На опушке леса, что недалеко от Царицина, красноармеец Вениамин Морозов, при винтовке, сидит на пеньке у тропинки и переобувается. Вдруг из леса, прямо на него, выскакивает казак на коне и нетерпеливо спрашивает:

– Эй, служивый, какая сотня здесь стоит?

Венька встает, берет винтовку, кладет палец на спусковой крючок, смотрит на казака и отвечает:

– Нет здесь никакой сотни… и не было…

Казак, заподозрив что—то неладное, начинает осматриваться. Венька держит руку на спусковом крючке винтовки. Казак все понял. На лице его появляется «улыбка смерти».

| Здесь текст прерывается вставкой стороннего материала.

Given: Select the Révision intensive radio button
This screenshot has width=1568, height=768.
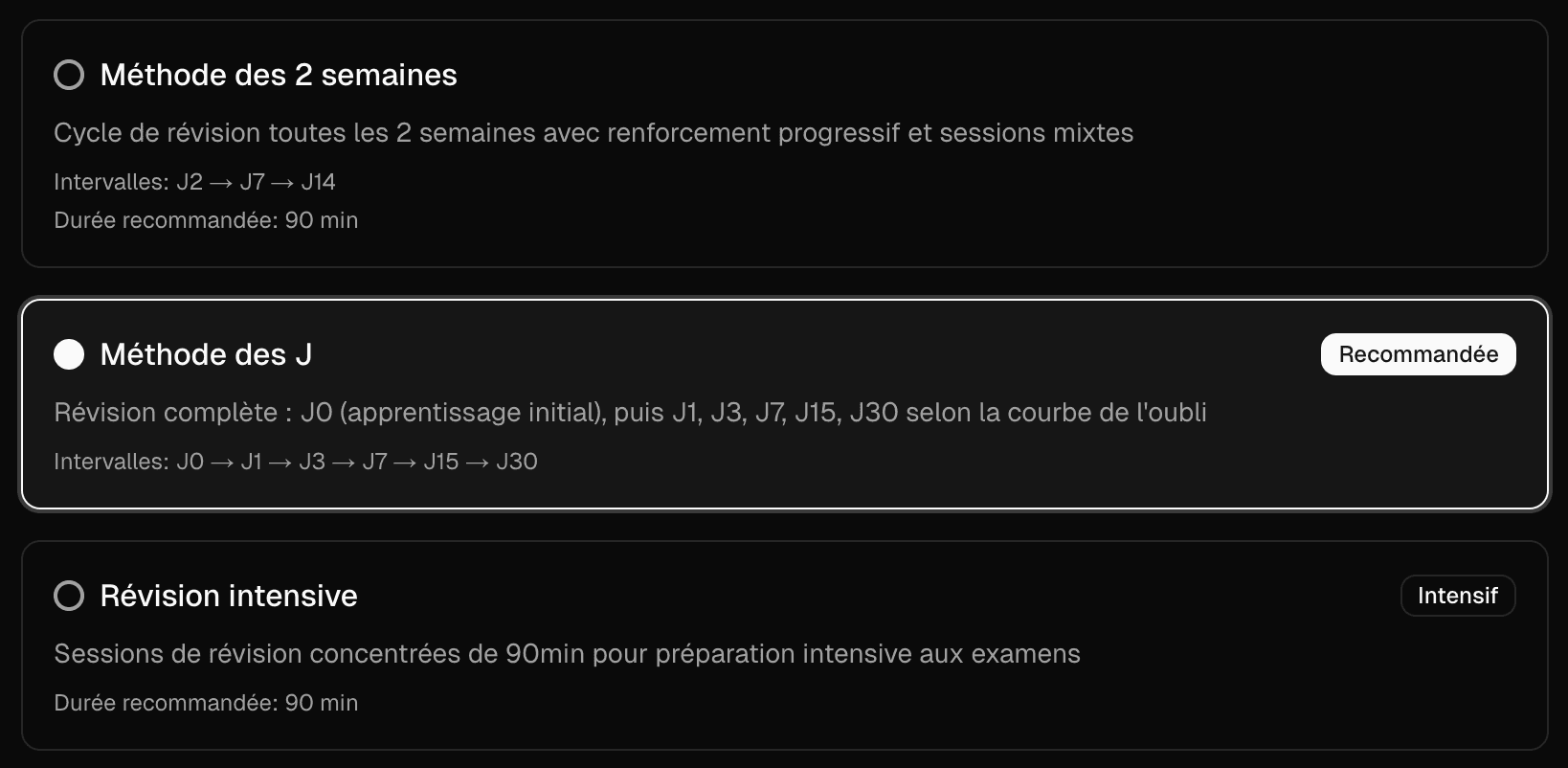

Лицо Веньки чуть напряжено, он выжидает, что будет делать противник. Казак чуть приподнимается в седле, чтобы снять винтовку с плеча. Венька уже стреляет. Казак шатается в седле, крепко зажав в кулаке сбрую, и недоуменно смотрит на Веньку. Винтовка срывается с плеча казака и падает на землю.

Сразу же становится очень тихо, только щебет птиц и шелест листьев чуть нарушают тишину леса. Вдруг казак расслабляет кулак и падает с лошади, застряв одной ногой в стремени. Лошадь от испуга храпит и дергается.

Морозов оглядывается по сторонам. Голая лесная опушка. Пустая лесная тропинка. Мертвый казак на земле… левая нога в стремени. Рядом с телом стоит и фыркает лошадь. Венька подходит к лошади и высвобождает стремя. Снимает с убитого сапоги и полевую сумку. Отцепляет шашку, поднимает с земли винтовку и аккуратно приторачивает к седлу лошади. Все это Венька делает неторопливо, по—хозяйски. Затем осматривается, садится на лошадь и скачет прочь.


Над полем боя ранним утром всходит солнце. На вытоптанной, забросанной гильзами и осколками от снарядов земле, на залитой солдатской кровью, но все еще зеленой, траве лежат раненые бойцы. Им помогают… их перевязывают врачи и медсестры. Мертвых уносит похоронная команда.

«Господи, чего только ни делают люди, желая заставить землю умереть, хотя бы здесь, на этом клочке. Но земля не сдается… она жива, – так думает, сидя на разбитом ящике от снарядов, Венька. – Земля принимает мертвых, а живым оставляет шанс жить. Как бы люди ни топтали землю, а, примятая, трава все равно… ярко—зеленым цветом упрямо тянется к теплому утреннему солнцу. Так и люди…»

Взошло солнце над полем после боя, осветило новый день и, согревая землю, дало раненым надежду на новую жизнь.


К Веньке подходит командир дивизии, Владимир Иконин, молодой человек двадцати пяти лет, и широко улыбается ему:

– Ну, здравствуй, герой!

Венька вскакивает с места.

– Здравия желаю, товарищ командир дивизии… – начинает «герой» приветствовать командира по Уставу.

– Сиди—сиди, – комдив Иконин присаживается рядом, доверительно кладет Веньке руку на плечо, – спасибо тебе, красноармеец Морозов, спасибо за преданность революции! Сведения, что ты доставил, нам очень помогли. Молодец, я тебя к ордену представил…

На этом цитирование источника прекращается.